→ PROBLEM TO WORK ON:
Swap "Image resolution" for "Screen resolution" in the lines from the one holding "Describe the element at coordinates (704, 47)" through the end, inclusive, and give only those lines back with nothing else changed.
Start DATASET ENTRIES
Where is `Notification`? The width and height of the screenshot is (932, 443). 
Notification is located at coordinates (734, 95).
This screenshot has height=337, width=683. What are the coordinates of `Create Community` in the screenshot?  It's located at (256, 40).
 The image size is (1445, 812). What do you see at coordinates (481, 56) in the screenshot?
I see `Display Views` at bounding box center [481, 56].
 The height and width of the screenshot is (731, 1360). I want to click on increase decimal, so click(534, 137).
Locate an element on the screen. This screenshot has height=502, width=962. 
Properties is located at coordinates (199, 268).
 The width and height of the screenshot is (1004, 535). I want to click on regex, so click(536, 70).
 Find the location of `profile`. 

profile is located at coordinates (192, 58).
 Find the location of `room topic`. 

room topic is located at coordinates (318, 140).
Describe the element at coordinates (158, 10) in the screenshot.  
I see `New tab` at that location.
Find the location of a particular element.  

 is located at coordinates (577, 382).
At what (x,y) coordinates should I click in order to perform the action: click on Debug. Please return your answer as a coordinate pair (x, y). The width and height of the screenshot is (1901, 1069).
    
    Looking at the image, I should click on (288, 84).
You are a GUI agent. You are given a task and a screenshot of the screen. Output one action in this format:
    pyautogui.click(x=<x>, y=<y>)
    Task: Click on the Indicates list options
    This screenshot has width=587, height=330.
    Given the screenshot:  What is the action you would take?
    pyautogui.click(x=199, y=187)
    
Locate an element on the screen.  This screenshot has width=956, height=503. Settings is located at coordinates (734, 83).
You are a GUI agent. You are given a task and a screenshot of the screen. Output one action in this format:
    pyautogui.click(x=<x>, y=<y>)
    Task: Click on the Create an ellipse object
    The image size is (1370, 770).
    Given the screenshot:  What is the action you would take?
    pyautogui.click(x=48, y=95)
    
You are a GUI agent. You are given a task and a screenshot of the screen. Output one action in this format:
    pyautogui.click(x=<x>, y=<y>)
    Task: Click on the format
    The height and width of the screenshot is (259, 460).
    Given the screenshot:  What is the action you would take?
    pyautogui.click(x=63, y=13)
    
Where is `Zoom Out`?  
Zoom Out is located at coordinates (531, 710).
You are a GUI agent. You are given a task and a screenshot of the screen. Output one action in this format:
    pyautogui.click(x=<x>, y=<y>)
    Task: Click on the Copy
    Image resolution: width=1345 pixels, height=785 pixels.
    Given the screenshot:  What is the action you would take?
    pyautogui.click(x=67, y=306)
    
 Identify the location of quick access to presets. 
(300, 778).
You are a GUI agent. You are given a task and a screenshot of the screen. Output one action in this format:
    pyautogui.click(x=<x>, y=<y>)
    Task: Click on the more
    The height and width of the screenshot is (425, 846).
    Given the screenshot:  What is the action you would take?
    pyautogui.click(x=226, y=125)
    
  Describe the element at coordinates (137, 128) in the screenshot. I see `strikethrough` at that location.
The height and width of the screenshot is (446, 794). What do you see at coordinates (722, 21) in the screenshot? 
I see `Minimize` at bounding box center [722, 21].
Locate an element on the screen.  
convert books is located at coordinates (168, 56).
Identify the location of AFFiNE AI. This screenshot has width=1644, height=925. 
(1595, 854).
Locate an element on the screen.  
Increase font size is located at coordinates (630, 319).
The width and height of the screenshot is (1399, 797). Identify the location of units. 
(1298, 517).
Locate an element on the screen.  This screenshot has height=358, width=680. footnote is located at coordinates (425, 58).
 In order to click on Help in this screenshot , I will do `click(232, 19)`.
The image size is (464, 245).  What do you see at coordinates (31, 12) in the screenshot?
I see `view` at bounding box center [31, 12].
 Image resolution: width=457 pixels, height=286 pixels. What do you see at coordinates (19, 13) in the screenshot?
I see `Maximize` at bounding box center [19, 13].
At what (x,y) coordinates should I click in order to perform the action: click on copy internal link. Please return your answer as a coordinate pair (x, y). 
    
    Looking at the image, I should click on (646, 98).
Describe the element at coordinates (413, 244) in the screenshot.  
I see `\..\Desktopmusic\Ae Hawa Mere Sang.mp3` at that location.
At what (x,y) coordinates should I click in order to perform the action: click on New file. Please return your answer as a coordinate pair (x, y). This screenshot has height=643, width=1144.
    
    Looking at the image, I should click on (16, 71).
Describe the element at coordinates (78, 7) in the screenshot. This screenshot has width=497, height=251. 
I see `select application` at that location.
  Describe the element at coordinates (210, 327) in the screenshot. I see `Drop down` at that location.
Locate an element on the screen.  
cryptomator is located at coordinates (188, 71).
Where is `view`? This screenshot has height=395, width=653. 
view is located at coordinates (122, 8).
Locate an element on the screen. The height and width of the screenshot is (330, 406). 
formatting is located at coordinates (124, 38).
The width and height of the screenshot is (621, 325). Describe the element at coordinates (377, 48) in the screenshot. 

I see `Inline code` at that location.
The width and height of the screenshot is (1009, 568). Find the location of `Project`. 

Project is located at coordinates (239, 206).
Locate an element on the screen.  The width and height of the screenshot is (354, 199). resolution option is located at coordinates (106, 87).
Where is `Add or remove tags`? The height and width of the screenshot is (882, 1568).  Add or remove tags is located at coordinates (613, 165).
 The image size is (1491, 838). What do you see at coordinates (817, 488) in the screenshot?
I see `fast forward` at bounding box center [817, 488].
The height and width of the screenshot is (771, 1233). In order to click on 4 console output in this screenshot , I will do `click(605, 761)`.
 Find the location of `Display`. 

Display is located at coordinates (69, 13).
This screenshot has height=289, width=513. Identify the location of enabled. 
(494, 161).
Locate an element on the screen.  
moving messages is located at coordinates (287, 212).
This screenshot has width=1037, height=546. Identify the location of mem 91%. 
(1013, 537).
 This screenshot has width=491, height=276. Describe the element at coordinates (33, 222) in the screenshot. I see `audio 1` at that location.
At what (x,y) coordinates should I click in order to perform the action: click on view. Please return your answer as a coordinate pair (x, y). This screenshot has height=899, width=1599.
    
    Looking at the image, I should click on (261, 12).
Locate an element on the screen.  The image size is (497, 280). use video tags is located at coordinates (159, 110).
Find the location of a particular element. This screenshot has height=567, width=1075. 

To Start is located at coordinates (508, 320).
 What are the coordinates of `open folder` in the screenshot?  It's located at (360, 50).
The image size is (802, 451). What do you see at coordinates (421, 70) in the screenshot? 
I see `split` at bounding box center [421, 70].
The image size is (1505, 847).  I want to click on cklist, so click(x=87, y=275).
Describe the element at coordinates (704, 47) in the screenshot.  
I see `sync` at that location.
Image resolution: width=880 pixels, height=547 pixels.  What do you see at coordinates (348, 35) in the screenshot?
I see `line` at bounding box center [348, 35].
End DATASET ENTRIES
→ CORRECT RESULT:
Describe the element at coordinates (704, 47) in the screenshot.  
I see `sync` at that location.
Screen resolution: width=880 pixels, height=547 pixels.  What do you see at coordinates (348, 35) in the screenshot?
I see `line` at bounding box center [348, 35].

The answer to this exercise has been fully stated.